* _WORK ORDER_
Copy the text of the page about a genetic algorithm for twisted nematic liquid crystals exactly, between "This paper introduces" and "enhancing computational flexibility.", inclusive.

* _PAGE EXCERPT_
▬▬▬

A genetic algorithm for the response of twisted nematic liquid crystals to an applied field

TL;DR

This paper introduces a genetic algorithm that efficiently computes the response of twisted nematic liquid crystals to external fields, offering a flexible alternative to traditional numerical methods and aligning well with experimental data.

Contribution

The paper presents a novel genetic algorithm approach for solving the integral equations governing liquid crystal behavior, avoiding the need for trial solutions and enhancing computational flexibility.

Findings

The algorithm produces fast, accurate solutions consistent with experimental observations.

It effectively handles complex boundary conditions and spatial variations.

The method outperforms traditional finite-difference approaches in flexibility and speed.

Abstract

When an external field is applied across a liquid-crystal cell, the twist and tilt distributions cannot be calculated analytically and must be extracted numerically. In the standard approach, the Euler-Lagrange equations are derived from the minimization of the free energy of the system and then solved via finite-difference methods, often implemented in commercial software. These tools iterate from initial solutions that are compatible with the boundary conditions, providing limited to no flexibility for customization. Here, we present a genetic algorithm that outputs fast and accurate solutions to the integral form of the equations. In our approach, the evolutionary routine is sequentially applied at each position within the bulk of the cell, thus overcoming the necessity of assuming trial solutions. The predictions of our routine strongly support the experimental observations on different instances of spatially varying twisted nematic liquid-crystal cells, patterned with different topologies on the two alignment layers.

▬▬▬

* _ENTRIES SUPPLIED_
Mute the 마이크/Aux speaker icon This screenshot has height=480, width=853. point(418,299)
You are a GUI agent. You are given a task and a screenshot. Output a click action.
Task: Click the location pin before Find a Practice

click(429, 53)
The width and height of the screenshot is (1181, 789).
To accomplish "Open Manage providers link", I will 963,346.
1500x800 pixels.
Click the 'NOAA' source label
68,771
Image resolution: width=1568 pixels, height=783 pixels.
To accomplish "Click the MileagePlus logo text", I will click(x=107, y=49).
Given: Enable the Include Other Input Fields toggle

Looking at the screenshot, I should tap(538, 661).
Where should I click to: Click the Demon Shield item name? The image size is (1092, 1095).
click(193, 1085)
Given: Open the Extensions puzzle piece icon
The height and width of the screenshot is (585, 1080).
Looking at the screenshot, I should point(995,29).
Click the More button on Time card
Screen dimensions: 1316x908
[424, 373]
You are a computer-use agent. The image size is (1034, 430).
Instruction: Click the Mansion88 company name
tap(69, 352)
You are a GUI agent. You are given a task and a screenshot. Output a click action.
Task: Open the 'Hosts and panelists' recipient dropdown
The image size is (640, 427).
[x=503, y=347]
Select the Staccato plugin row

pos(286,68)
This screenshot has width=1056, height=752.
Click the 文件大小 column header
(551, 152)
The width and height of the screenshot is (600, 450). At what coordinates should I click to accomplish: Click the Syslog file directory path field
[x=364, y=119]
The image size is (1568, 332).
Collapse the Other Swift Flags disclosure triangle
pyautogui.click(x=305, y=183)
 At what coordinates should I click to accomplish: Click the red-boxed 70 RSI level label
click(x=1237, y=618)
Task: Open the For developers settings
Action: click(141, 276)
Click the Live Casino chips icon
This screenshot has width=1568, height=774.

▬▬▬

* _THE ANSWER_
This paper introduces a genetic algorithm that efficiently computes the response of twisted nematic liquid crystals to external fields, offering a flexible alternative to traditional numerical methods and aligning well with experimental data.

Contribution

The paper presents a novel genetic algorithm approach for solving the integral equations governing liquid crystal behavior, avoiding the need for trial solutions and enhancing computational flexibility.